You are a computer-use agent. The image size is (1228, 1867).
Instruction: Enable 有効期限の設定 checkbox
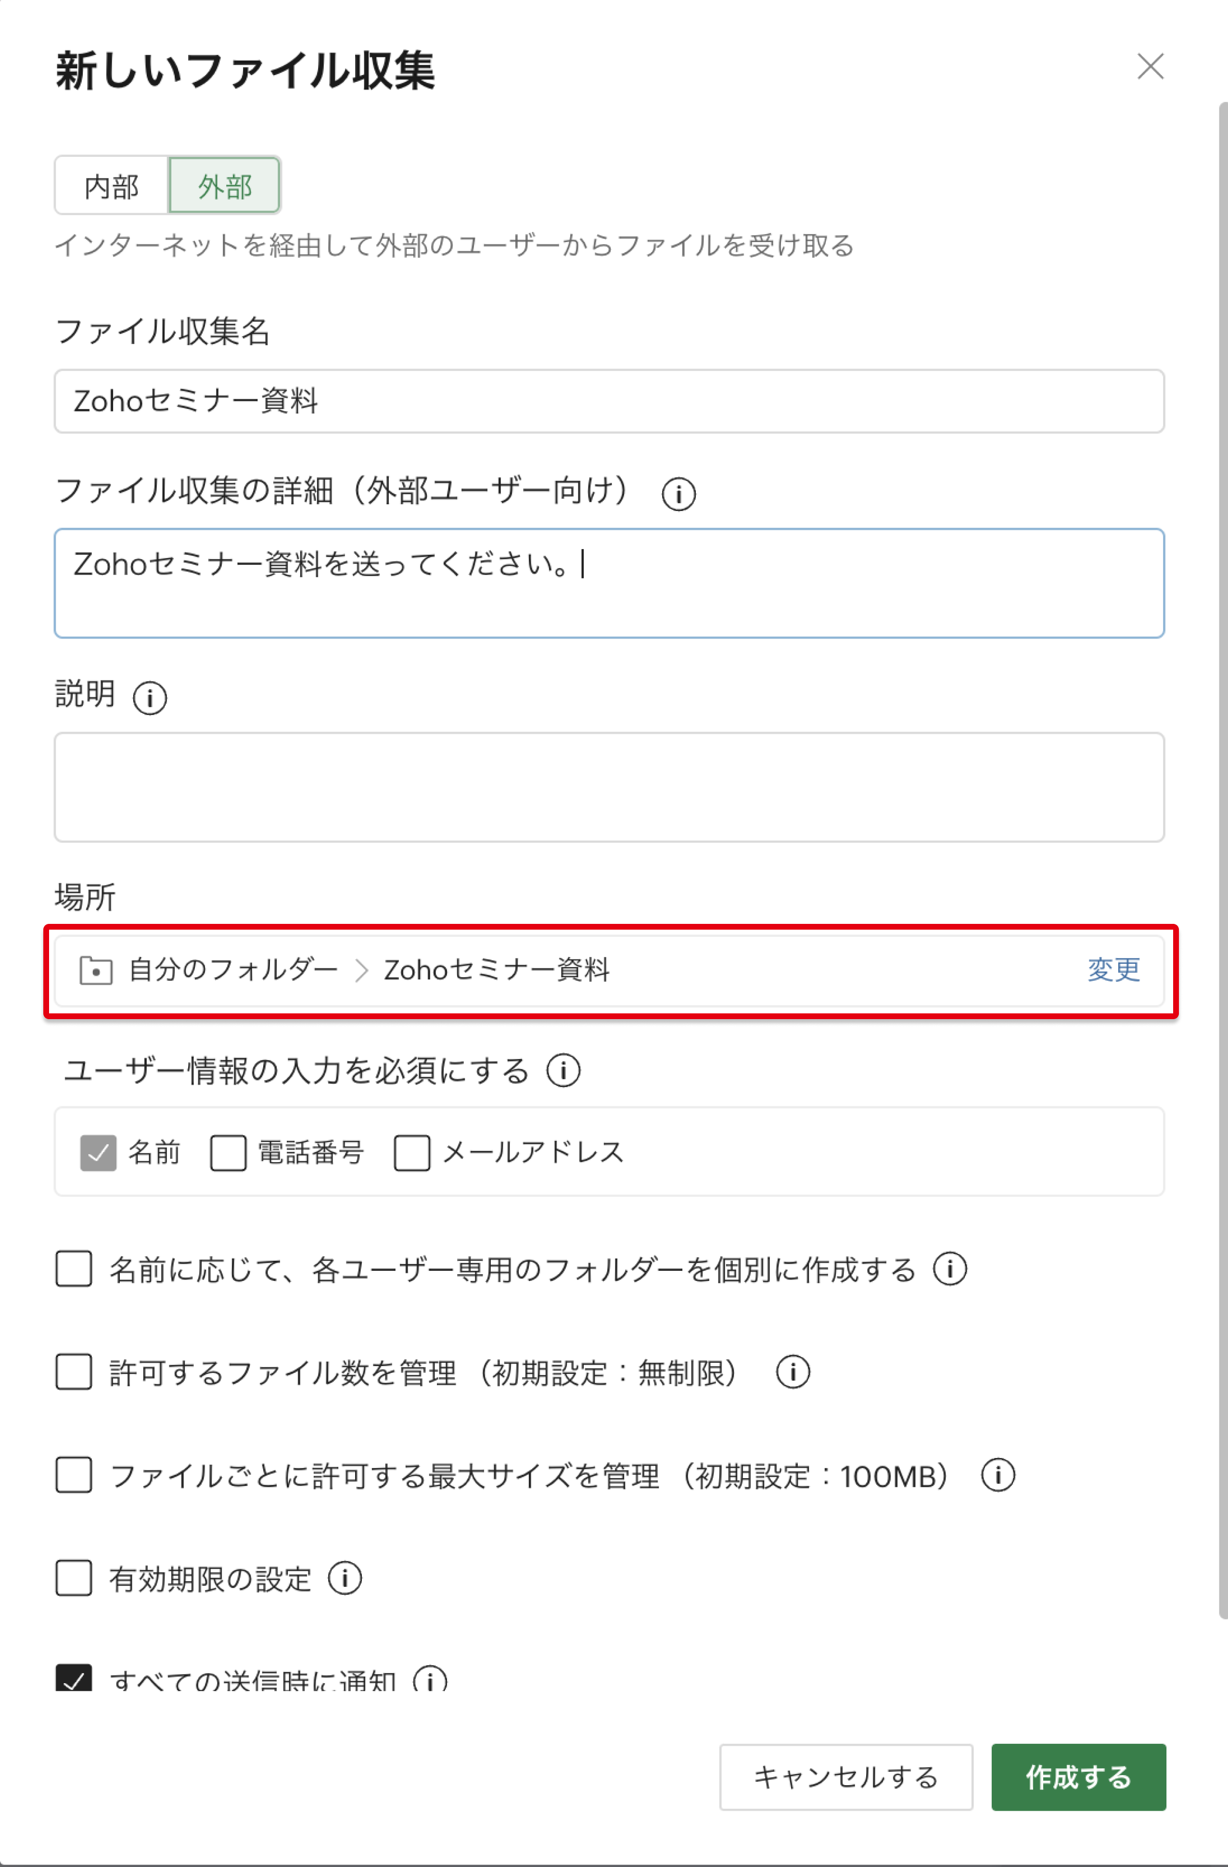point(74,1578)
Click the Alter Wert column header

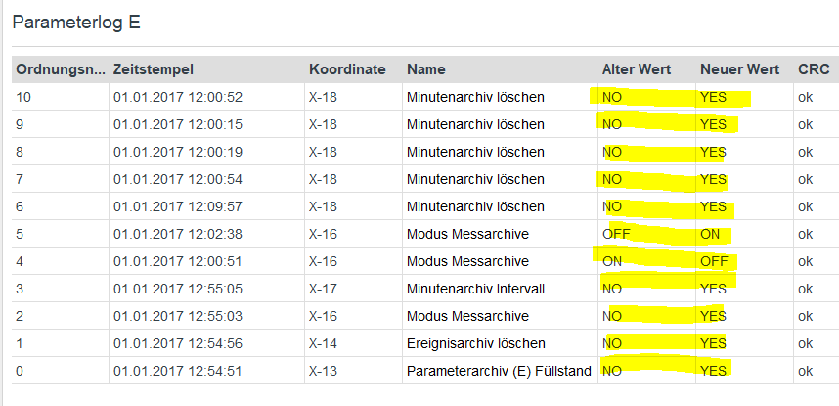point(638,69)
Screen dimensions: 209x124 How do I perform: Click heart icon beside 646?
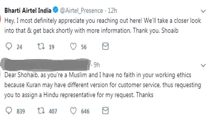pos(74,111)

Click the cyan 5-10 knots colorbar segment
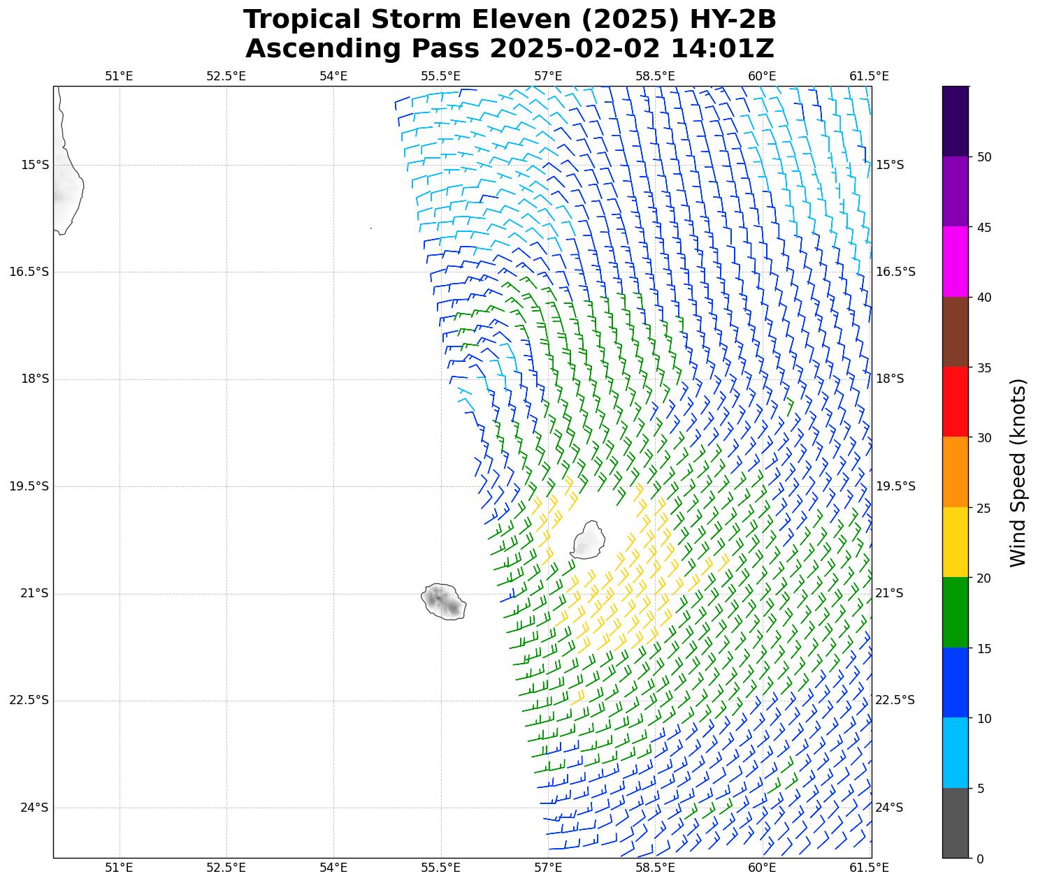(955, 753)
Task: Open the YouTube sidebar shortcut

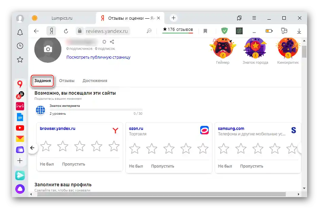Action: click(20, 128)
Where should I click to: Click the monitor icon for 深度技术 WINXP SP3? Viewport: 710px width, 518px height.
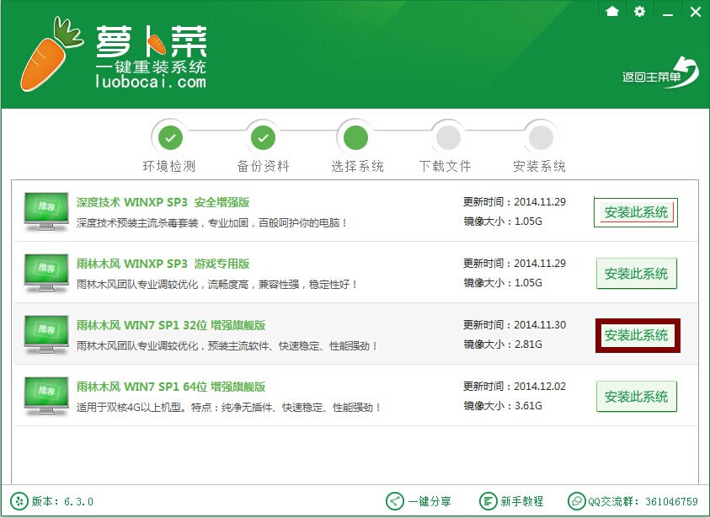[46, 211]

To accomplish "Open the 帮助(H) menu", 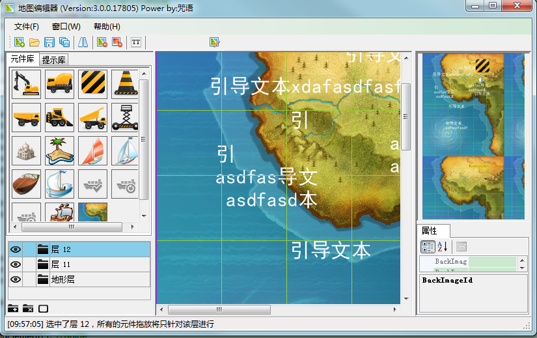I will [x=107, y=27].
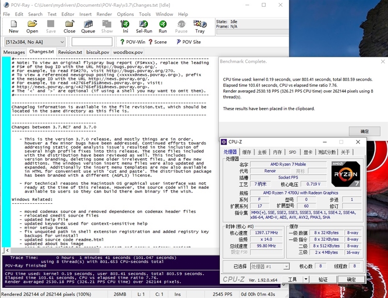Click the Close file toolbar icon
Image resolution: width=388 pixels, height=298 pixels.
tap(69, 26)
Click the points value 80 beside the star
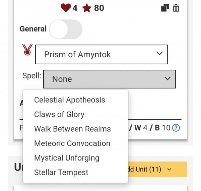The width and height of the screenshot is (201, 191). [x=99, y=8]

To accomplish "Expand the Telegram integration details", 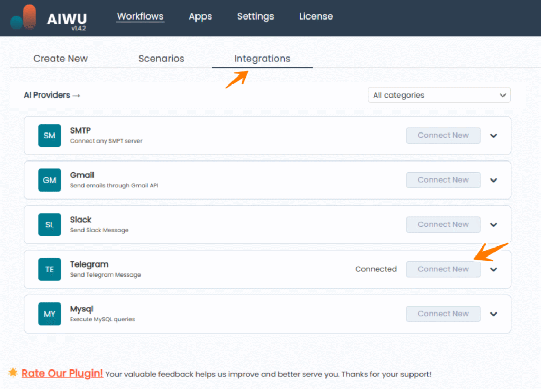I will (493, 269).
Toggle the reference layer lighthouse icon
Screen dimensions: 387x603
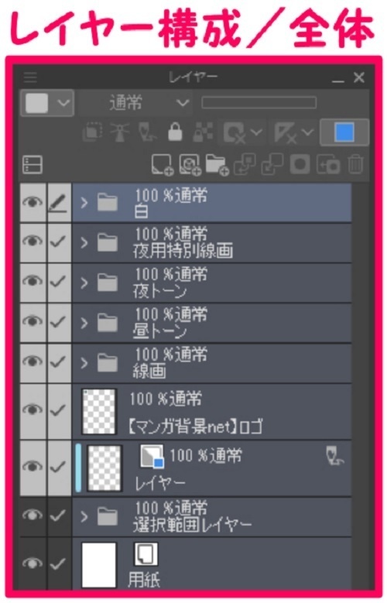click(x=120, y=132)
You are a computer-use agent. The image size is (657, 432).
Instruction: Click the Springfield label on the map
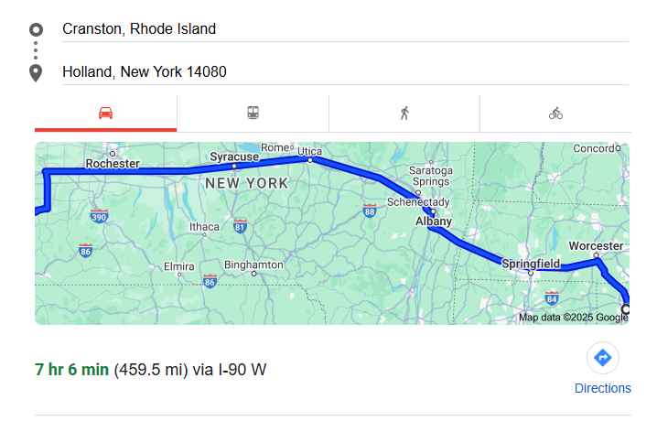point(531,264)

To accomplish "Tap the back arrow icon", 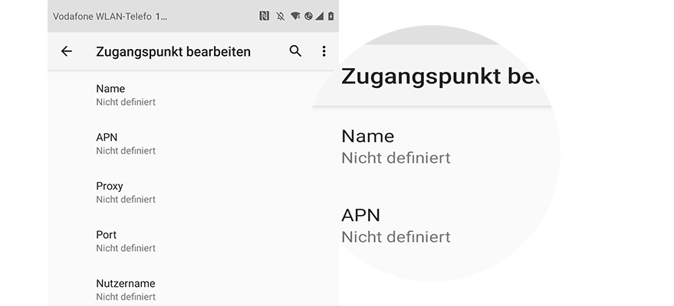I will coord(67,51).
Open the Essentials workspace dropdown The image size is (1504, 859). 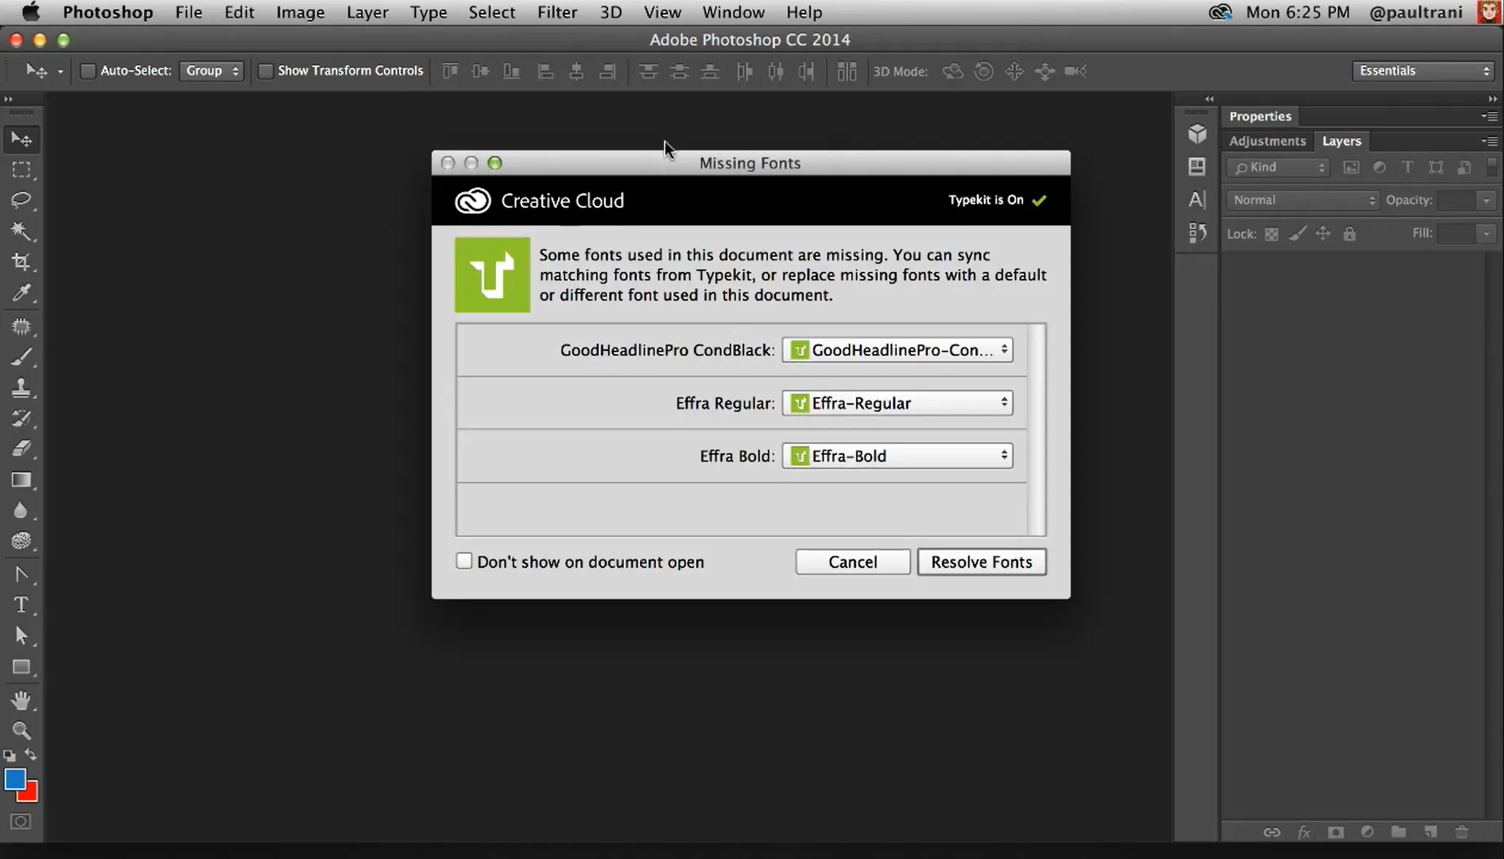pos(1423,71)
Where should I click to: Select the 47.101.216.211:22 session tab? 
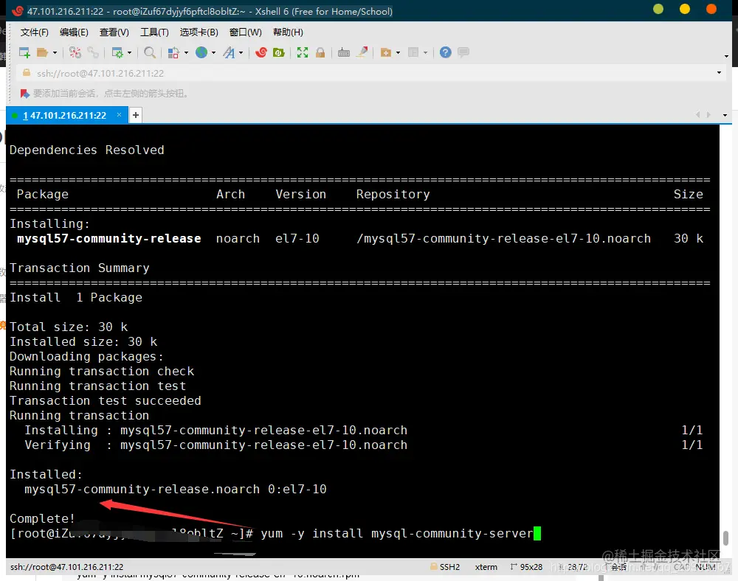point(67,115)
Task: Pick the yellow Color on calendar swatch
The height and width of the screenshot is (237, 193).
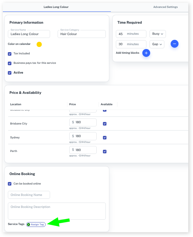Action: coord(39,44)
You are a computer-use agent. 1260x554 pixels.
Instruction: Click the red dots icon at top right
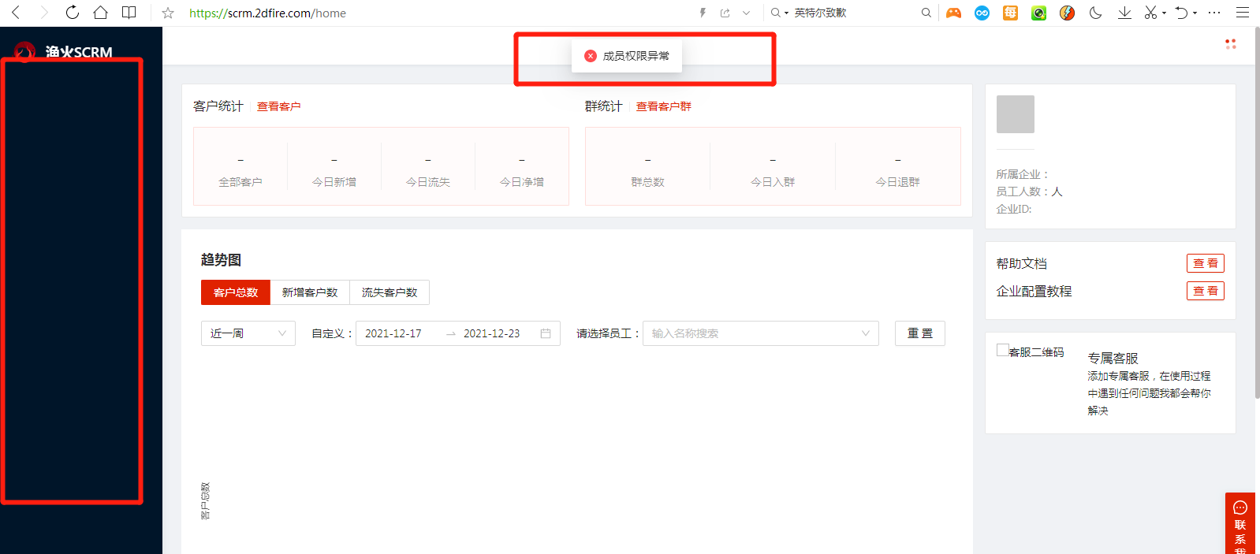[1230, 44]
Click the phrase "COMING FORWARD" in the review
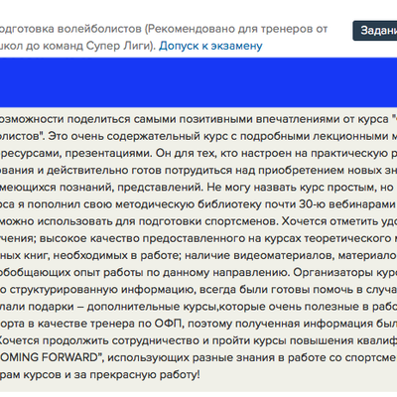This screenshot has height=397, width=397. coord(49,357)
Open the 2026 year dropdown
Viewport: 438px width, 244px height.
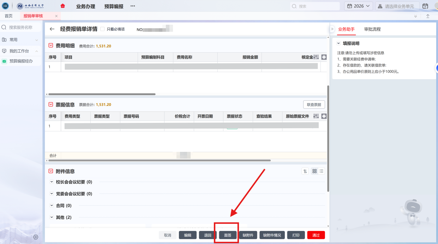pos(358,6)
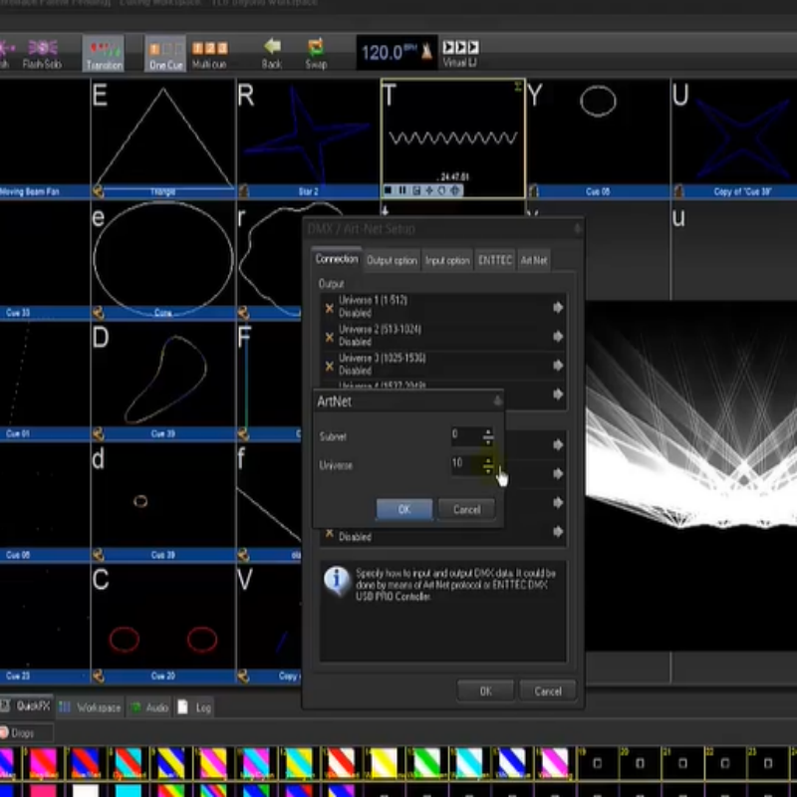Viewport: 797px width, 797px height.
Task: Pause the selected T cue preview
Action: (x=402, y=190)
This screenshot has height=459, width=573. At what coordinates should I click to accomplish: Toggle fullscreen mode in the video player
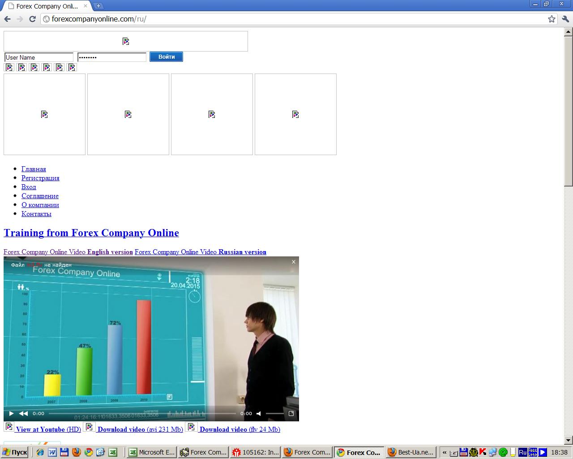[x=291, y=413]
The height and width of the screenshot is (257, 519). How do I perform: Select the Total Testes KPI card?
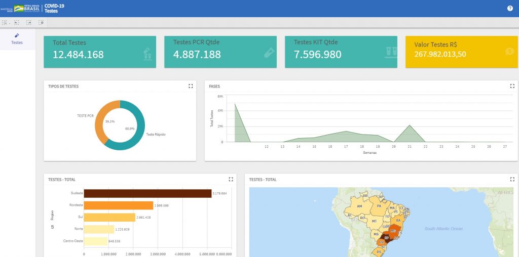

→ What you are asked to do
Scan the entries above for the word "agent", then copy every line in which it occurs.

→ Solution for this exercise
You are a computer-use agent. The image size is (1228, 1867).
You are a computer-use agent. The image size is (657, 432).
You are a computer-use agent. 1260x554 pixels.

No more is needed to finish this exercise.